Items from a data source
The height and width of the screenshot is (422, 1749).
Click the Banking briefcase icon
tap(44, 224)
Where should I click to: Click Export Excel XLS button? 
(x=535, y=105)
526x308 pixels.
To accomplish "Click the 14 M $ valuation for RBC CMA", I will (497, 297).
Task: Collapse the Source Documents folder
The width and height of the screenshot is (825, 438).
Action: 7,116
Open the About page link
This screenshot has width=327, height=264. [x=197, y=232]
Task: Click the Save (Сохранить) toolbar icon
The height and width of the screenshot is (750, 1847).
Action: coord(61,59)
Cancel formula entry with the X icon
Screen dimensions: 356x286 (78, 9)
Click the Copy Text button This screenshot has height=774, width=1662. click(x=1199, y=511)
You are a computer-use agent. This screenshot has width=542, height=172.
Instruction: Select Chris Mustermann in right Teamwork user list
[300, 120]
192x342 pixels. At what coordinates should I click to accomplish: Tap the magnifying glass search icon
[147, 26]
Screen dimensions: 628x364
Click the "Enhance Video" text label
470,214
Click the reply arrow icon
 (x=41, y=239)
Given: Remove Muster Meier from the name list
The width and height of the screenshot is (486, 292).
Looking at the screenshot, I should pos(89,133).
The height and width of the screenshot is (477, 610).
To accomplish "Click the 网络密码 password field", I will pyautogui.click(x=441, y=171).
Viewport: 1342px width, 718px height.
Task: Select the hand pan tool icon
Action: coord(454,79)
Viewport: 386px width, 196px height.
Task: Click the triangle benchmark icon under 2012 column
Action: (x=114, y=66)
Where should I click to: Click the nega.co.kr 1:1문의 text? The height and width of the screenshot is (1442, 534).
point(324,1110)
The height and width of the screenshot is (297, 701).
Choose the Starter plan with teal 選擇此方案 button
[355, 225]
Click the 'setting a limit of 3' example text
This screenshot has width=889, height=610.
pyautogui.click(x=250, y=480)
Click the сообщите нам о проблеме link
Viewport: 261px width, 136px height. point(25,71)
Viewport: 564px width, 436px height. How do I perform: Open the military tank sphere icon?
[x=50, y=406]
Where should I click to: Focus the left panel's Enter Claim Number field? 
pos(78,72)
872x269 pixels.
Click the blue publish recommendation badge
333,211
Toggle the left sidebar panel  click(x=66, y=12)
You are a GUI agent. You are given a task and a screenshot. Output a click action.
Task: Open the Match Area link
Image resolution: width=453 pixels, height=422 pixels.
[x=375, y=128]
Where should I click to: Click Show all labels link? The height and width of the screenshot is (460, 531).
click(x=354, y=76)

▸ **PROBLEM DETAILS**:
Return, from the data above, each line in which the string "agent" appears.

▸ **SOLUTION**:
You are a computer-use agent. This screenshot has width=542, height=172.
You are a GUI agent. You are given a task and a screenshot. Output a click action.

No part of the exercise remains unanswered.